Hello,
I’m having TCP reset issues while restoring snapshots from a swift backend
# restic restore 5659b232 --target /data/restore
restoring <Snapshot 5659b232 of [/data/backup/instance/20230825_000015] at 2023-08-26 06:01:28.789539585 +0000 UTC by root@host> to /data/restore
...
ignoring error for /data/backup/instance/20230825_000015/20_incr_20230825_220023/drive_147693/FTS_0000000000354c56_00000000008a9f52_INDEX_2.ibd.meta: StreamPack: read tcp <restore-host-IP>:9056-><swift-proxy-IP>:443: read: connection reset by peer
...
ignoring error for /data/backup/instance/20230825_000015/20_incr_20230825_220023/drive_147693/FTS_0000000000354c56_00000000008a9f52_INDEX_2.ibd.meta: UtimesNano: no such file or directory
...
Summary: Restored 18857879 / 18858339 Files (543.684 GiB / 543.684 GiB) in 1:28:13
Fatal: There were 7303282 errors
I logged only one file here but many more are affected.

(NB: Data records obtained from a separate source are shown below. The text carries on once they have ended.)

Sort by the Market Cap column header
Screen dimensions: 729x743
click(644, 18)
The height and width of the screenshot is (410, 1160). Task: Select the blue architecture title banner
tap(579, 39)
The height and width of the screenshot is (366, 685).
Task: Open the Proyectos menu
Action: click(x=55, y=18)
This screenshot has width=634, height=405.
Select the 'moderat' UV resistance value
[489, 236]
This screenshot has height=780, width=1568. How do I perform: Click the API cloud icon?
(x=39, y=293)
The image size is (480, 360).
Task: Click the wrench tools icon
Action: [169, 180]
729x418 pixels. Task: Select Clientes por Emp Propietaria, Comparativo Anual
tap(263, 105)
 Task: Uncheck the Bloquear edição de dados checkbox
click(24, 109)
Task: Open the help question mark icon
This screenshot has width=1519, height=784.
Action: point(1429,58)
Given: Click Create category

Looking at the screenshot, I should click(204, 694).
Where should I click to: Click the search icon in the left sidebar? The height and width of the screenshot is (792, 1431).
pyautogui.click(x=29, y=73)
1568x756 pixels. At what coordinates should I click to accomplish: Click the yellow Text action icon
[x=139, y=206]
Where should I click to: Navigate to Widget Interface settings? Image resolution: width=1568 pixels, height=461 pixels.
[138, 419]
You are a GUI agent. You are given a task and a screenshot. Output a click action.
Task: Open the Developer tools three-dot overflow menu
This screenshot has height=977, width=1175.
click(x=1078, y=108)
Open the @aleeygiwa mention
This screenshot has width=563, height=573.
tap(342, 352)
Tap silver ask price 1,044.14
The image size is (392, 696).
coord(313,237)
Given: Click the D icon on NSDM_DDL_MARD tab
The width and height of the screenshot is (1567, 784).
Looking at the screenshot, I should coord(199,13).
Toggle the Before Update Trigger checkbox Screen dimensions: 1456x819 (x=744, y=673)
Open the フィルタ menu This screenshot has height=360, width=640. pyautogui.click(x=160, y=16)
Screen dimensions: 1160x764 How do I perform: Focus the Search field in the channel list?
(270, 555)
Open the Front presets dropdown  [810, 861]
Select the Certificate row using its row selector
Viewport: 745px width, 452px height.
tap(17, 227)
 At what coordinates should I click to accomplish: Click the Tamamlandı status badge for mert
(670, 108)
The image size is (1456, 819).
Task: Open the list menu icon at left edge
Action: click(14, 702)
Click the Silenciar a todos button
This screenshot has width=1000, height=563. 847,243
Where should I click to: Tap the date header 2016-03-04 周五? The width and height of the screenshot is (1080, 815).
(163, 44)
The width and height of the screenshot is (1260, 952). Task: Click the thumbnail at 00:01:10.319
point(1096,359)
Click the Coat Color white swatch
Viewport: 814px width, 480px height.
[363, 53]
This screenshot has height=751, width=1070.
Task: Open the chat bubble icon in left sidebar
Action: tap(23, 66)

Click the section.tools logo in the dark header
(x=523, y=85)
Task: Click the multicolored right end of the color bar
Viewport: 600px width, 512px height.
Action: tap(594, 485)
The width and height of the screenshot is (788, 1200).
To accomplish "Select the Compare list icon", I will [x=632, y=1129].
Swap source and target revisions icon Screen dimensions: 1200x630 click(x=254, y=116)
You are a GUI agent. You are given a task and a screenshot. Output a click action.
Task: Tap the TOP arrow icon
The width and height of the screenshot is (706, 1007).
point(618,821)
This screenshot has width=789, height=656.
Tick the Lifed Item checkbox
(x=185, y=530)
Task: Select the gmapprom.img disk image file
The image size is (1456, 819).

As expected from the errors, the file is missing from the filesystem, but it can be dumped without issues:
# restic dump 5659b232 /data/backup/instance/20230825_000015/20_incr_20230825_220023/drive_147693/FTS_0000000000354c56_00000000008a9f52_INDEX_2.ibd.meta
repository cce22958 opened (version 2, compression level auto)
page_size = 16384
zip_size = 0
space_id = 3492942
It’s also possible to restore with --include
# restic restore 5659b232 --target /data/restore --include /data/backup/instance/20230825_000015/20_incr_20230825_220023/drive_147693/FTS_0000000000354c56_00000000008a9f52_INDEX_2.ibd.meta
repository cce22958 opened (version 2, compression level auto)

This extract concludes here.